To ask Her Majesty’s Government what assessment they have made of the financial impact on small and medium-sized abattoirs of the proposed introduction of a full-cost recovery system.

My Lords, I am advised by the Food Standards Agency, which is responsible for meat hygiene controls, that following public consultation it has significantly amended its proposals for full-cost recovery. Implementation will be delayed until April 2012, staged over three years. Support will be provided for abattoirs slaughtering up to 5,000 cattle or equivalent per year. A financial impact assessment of the amended proposals is in preparation and will be published this summer.

My Lords, I thank the Minister for that response. Will the agency move much more towards a risk-based, proportionate regime than it has in the past? Secondly, will it consider outside—in other words, private—operators taking over the task that is currently done by state employees?

My Lords, it is certainly the ambition of the agency to move to a more risk-based approach but, as my noble friend will know, that has considerable implications in terms of EU law and it will take some time for such an approach to be worked through. On her second question, I am aware that the agency will discuss tomorrow the findings of the Macdonald taskforce, so it is probably premature for me to say more on that point.
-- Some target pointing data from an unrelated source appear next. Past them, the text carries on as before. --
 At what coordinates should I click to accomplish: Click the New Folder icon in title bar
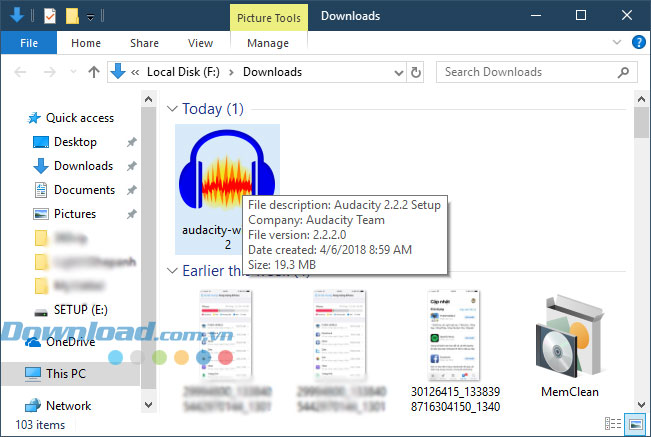tap(72, 16)
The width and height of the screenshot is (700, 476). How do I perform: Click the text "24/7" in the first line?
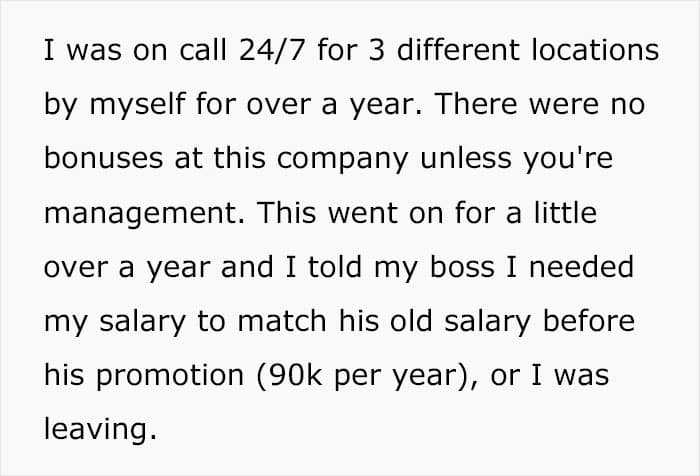pyautogui.click(x=272, y=50)
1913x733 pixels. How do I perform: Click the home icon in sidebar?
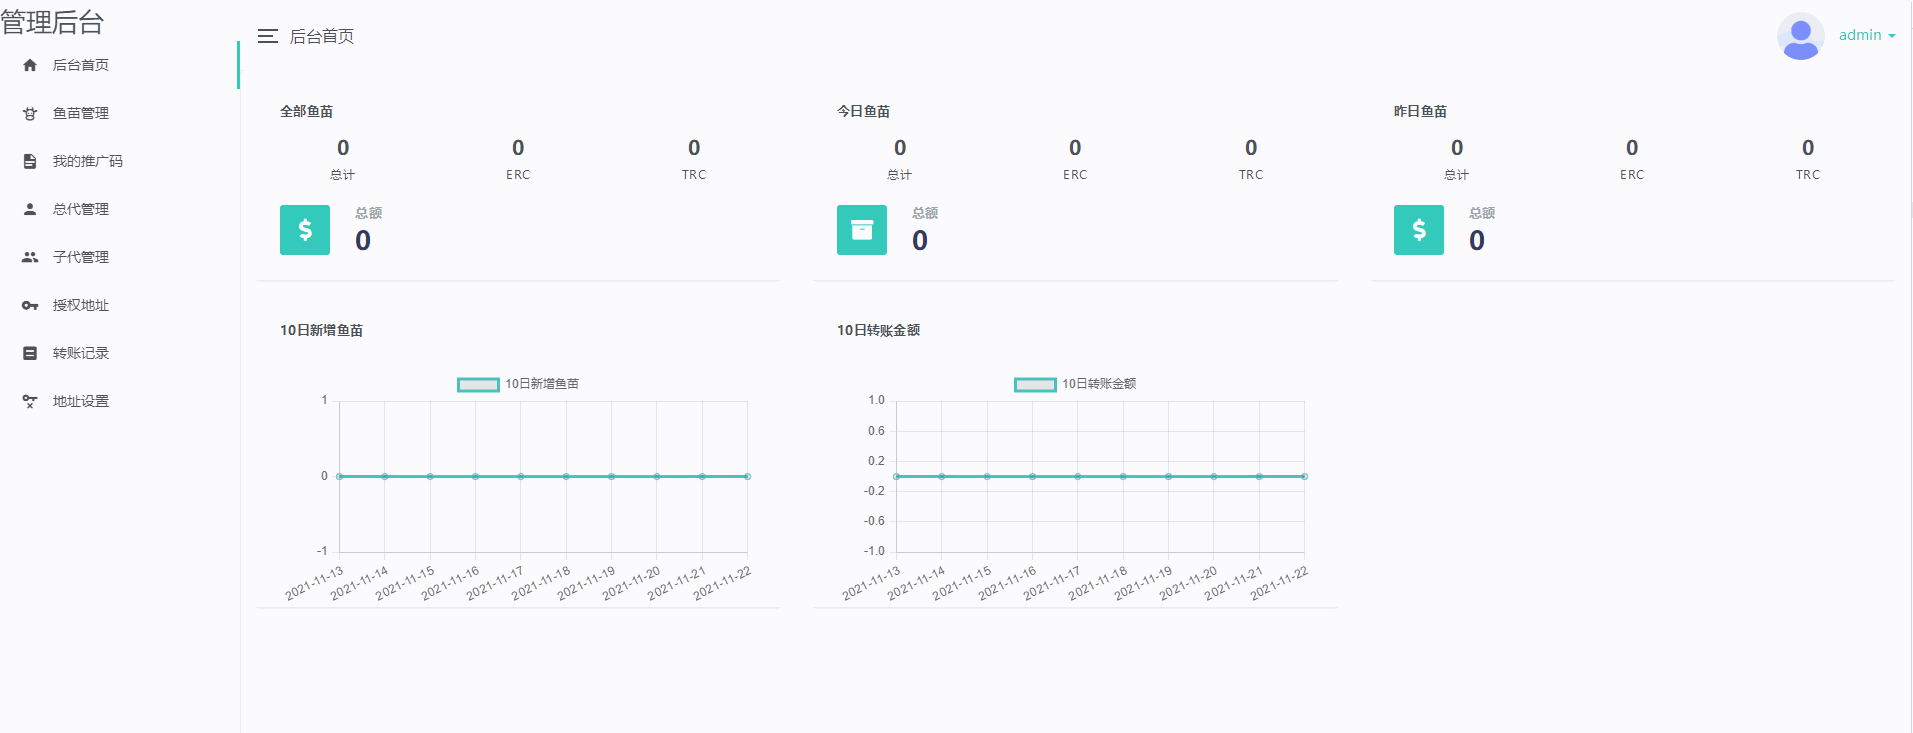click(x=30, y=65)
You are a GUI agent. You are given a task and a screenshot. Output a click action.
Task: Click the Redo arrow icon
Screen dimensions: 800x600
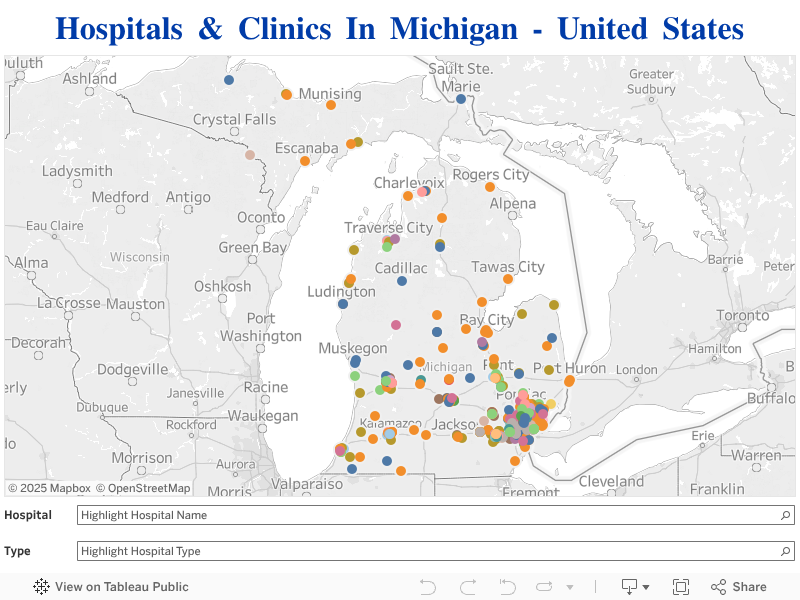(x=468, y=587)
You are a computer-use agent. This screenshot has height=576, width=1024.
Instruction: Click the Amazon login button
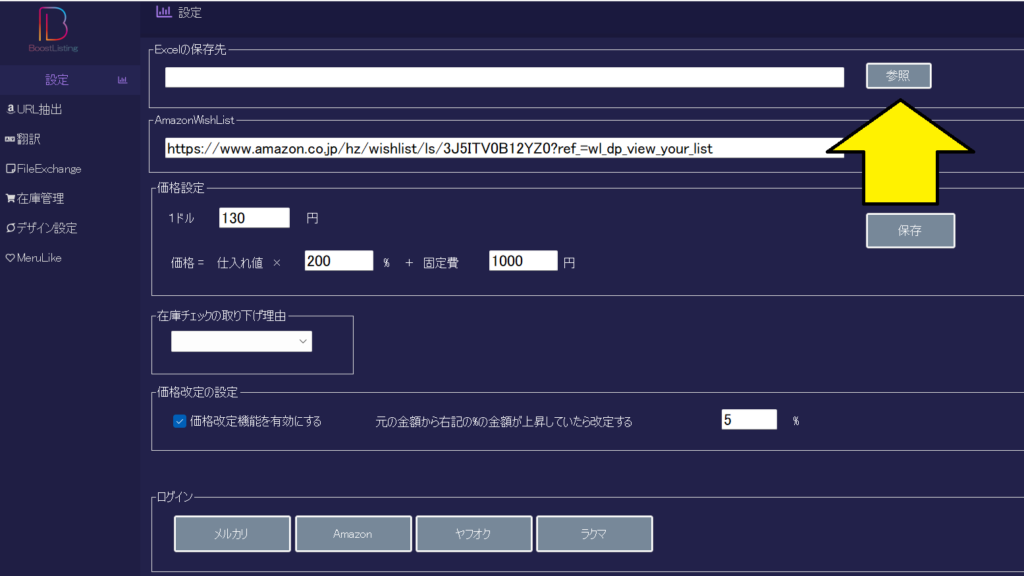pos(353,534)
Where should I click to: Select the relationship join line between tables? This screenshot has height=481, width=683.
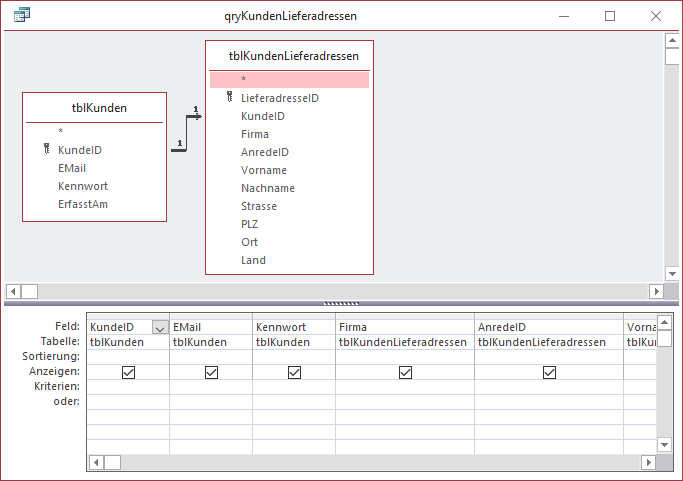(186, 134)
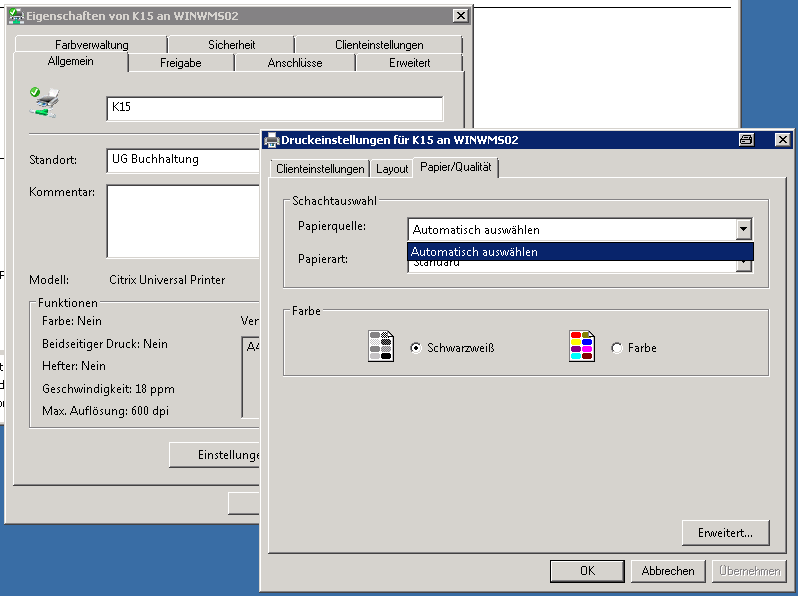The width and height of the screenshot is (798, 596).
Task: Switch to the Layout tab
Action: click(x=392, y=169)
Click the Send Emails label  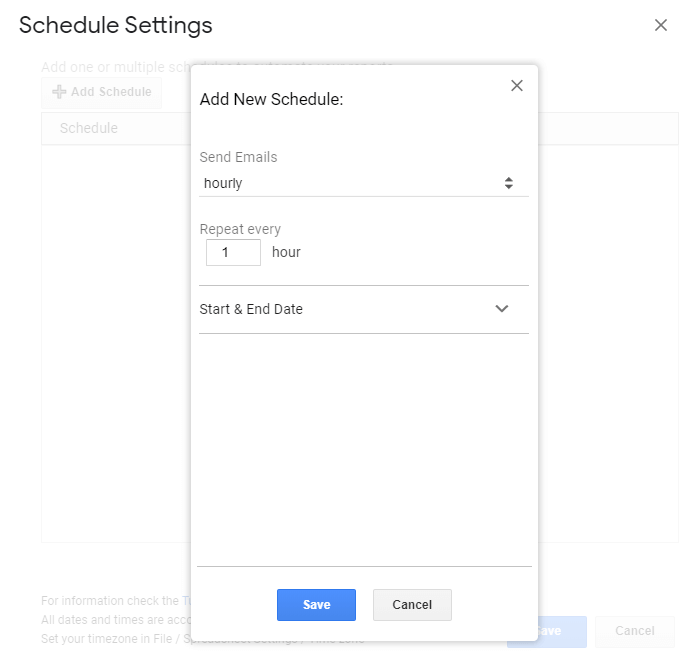[x=239, y=157]
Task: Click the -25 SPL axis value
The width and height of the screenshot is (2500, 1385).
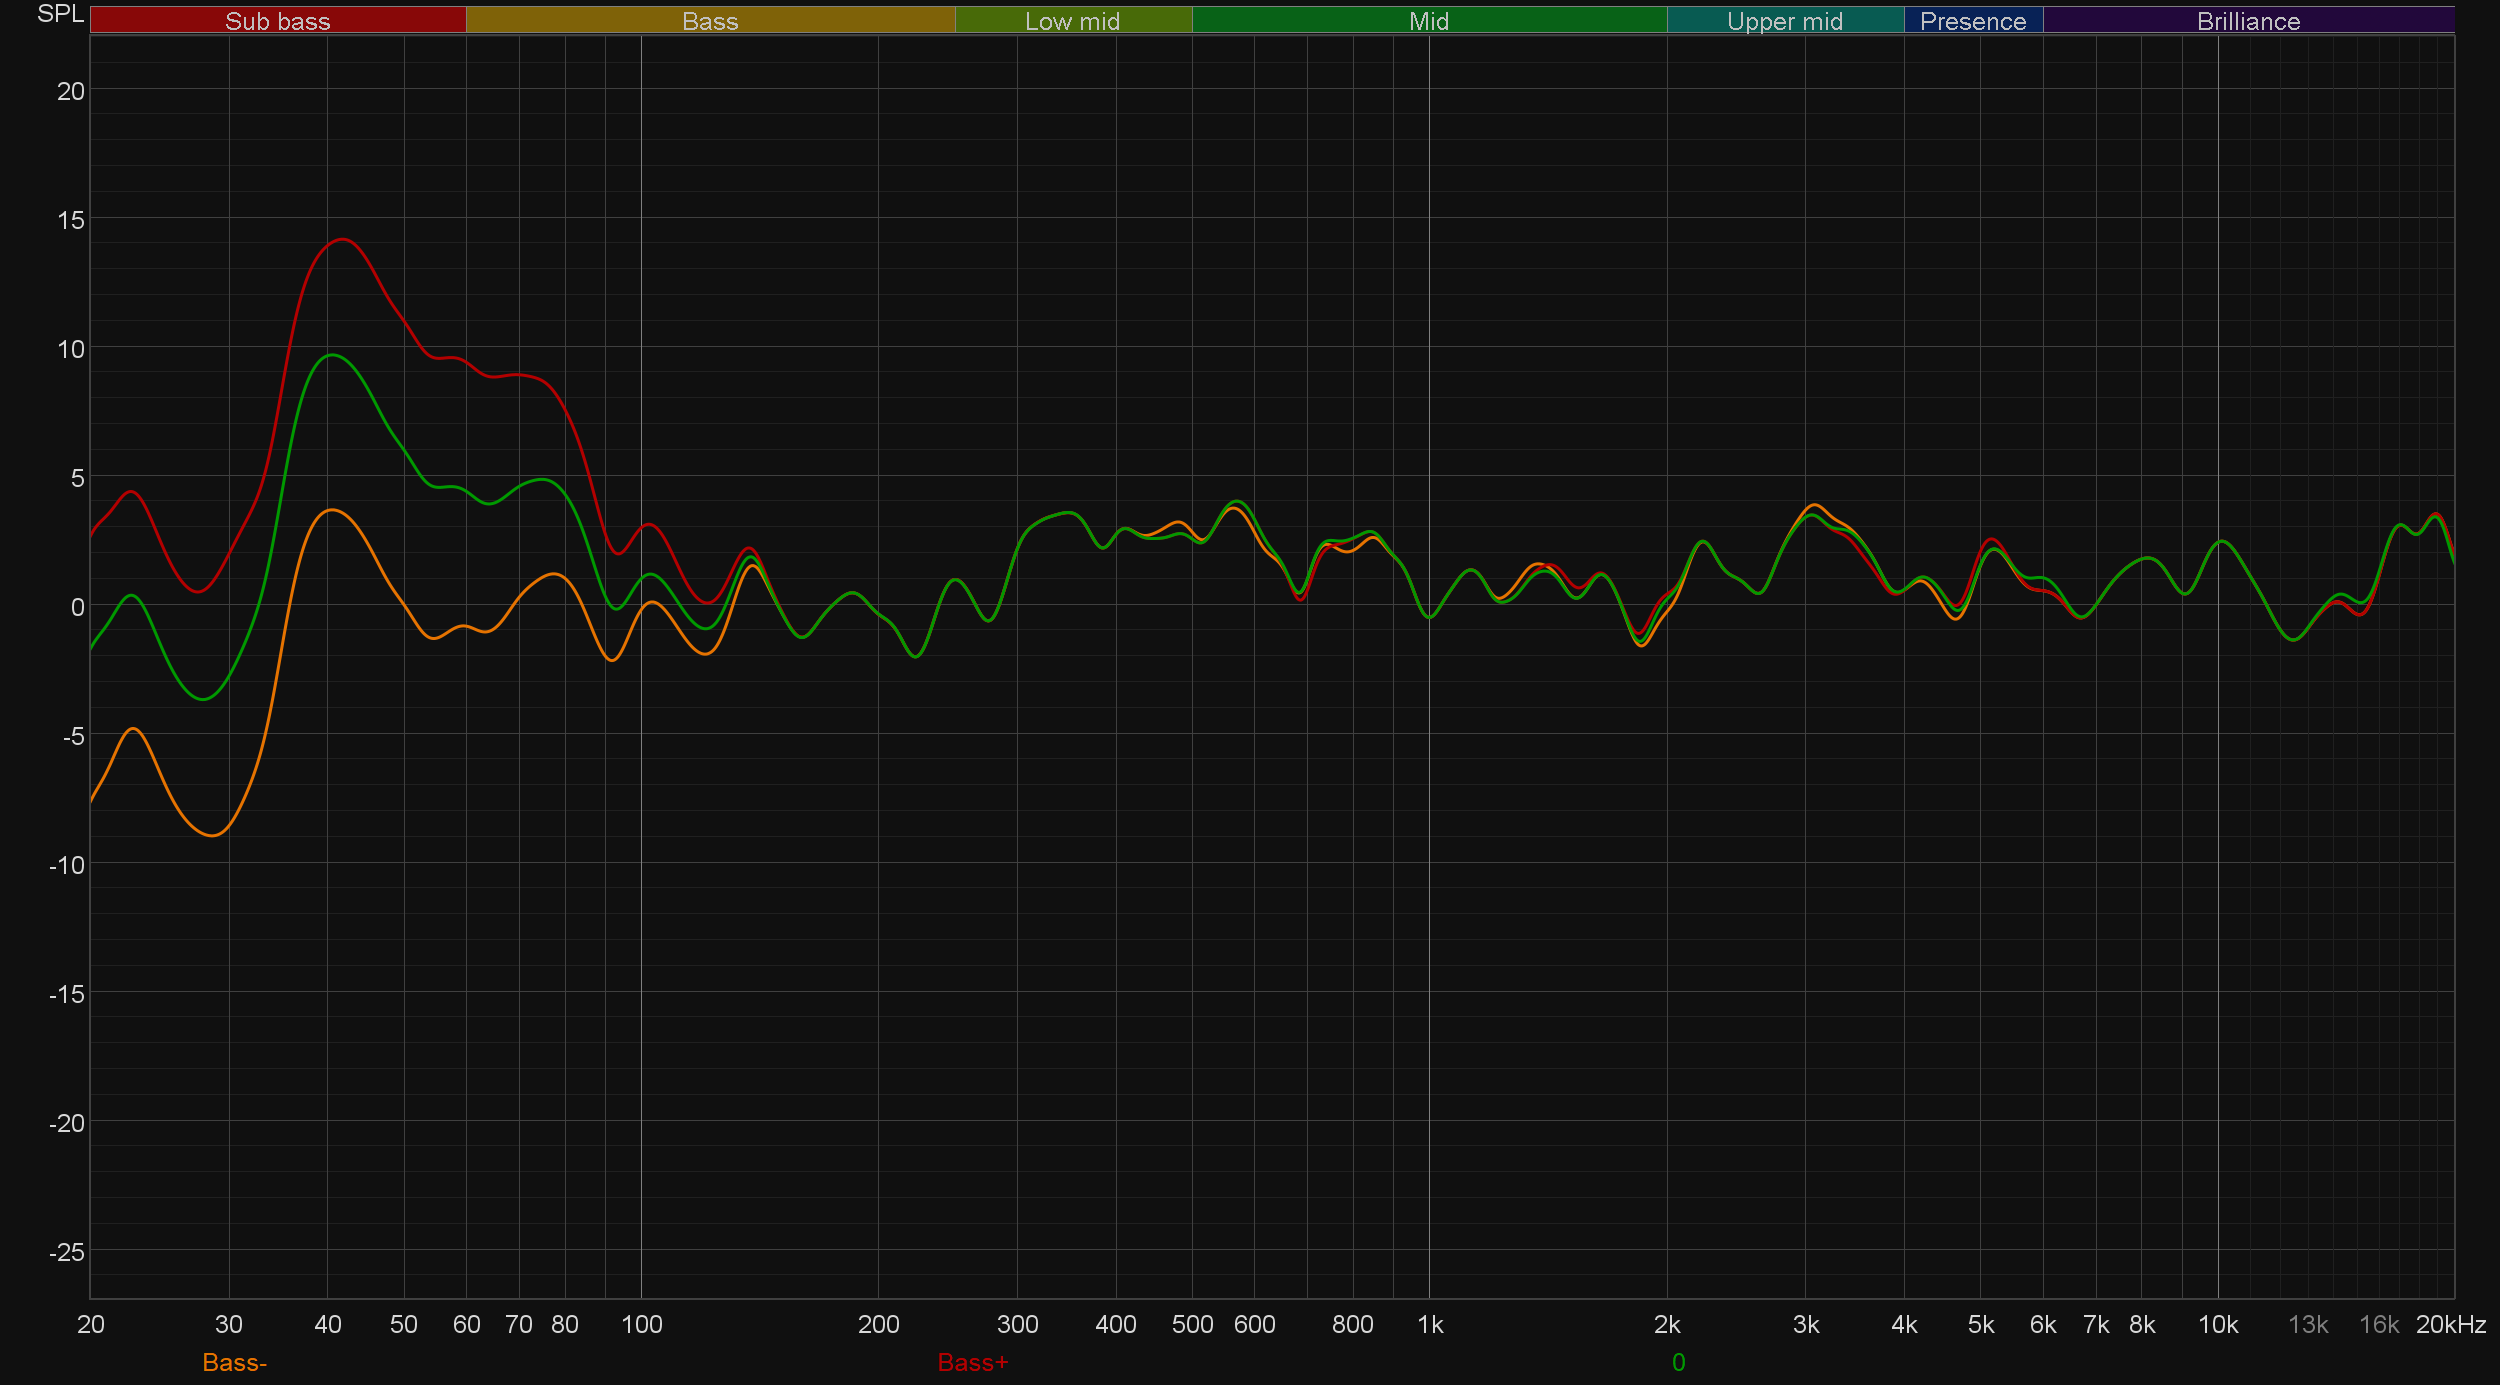Action: tap(67, 1252)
My Lords, I declare my interest as a farmer. Would the noble Earl agree that small and medium-sized abattoirs are essential to our communities? There are serious animal welfare concerns in having to drive animals for miles to gets them slaughtered. The stress on the animals also causes the meat to be not so good. In Worcestershire, we have one abattoir left, and the nearest one to us is in fact in Herefordshire. Do the Government intend to encourage small abattoirs to stay open? Is there any possibility for mobile abattoirs to be developed?

My Lords, smaller abattoirs are extremely important to the rural economy, as the noble Countess rightly says. They are more likely to be rural. The support to be provided to those abattoirs processing up to 5,000 cattle—a higher threshold than was previously proposed—is intended to help preserve the provision of local services to the livestock industry. That will helpfully reduce the impact on small livestock producers, the rural economy, animal welfare and indeed consumer choice. As regards mobile abattoirs, I am not aware what initiatives are being undertaken, although I believe that there are a few around, so it will be necessary for me to seek further advice on that point.

My Lords, was not this so-called risk-based approach used in the monitoring of care homes? Has that not been a disaster?

No, my Lords, it has not been a disaster. It is sensible to look at accreditation and such devices to ensure that regulation is directed where it is most needed.

My Lords, many of the 28 abattoirs left in Wales are the small abattoirs that the Minister described in his Answer. He referred to support. What will that amount to?

My Lords, the agency has now proposed a stepped system of discounts. For the first 1,000 livestock units processed, the reduction on the full cost would be a maximum of 70 per cent. The next 1,000 livestock units would be subject to a 50 per cent reduction and the next 3,000 subject to a 25 per cent reduction. That will directly assist those smaller abattoirs, many of which are based in Wales.

I find it very unusual for the Minister who usually answers on health to be answering an abattoir Question, but I am very impressed by his knowledge. Can he tell us whether there is a health implication, whether the extra costs that were to be passed on were necessary for health and whether they will be continued to be carried out even if the costs are not being passed on?

My Lords, there is no direct health implication. What has happened over the past few years is that the costs of regulation have progressively been borne by the Food Standards Agency, as opposed to the industry. There has been a decision taken in principle that the regulator should not subsidise the industry that it regulates. That is the reason for the review of the charging arrangements.

My Lords, did the noble Lord indicate in his Answer, and will he confirm, that we owe this folly more to our lords and masters in Brussels than to our very own department for the ruin of agriculture? Does he think that the British people would have voted in 1975 to stay in what they were assured was a Common Market if they had thought that this sort of folly was going to be visited upon them by Brussels?

My Lords, it is quite correct that European legislation requires the national competent authority to carry out official controls in order to verify that food businesses comply with food hygiene requirements. EU law requires the competent authority to charge food businesses for meat hygiene and welfare at slaughter—the official controls—and sets minimum charging rates. Having said that, I do not think that there is any self-respecting country that would wish to neglect meat hygiene, which has a direct implication for human health.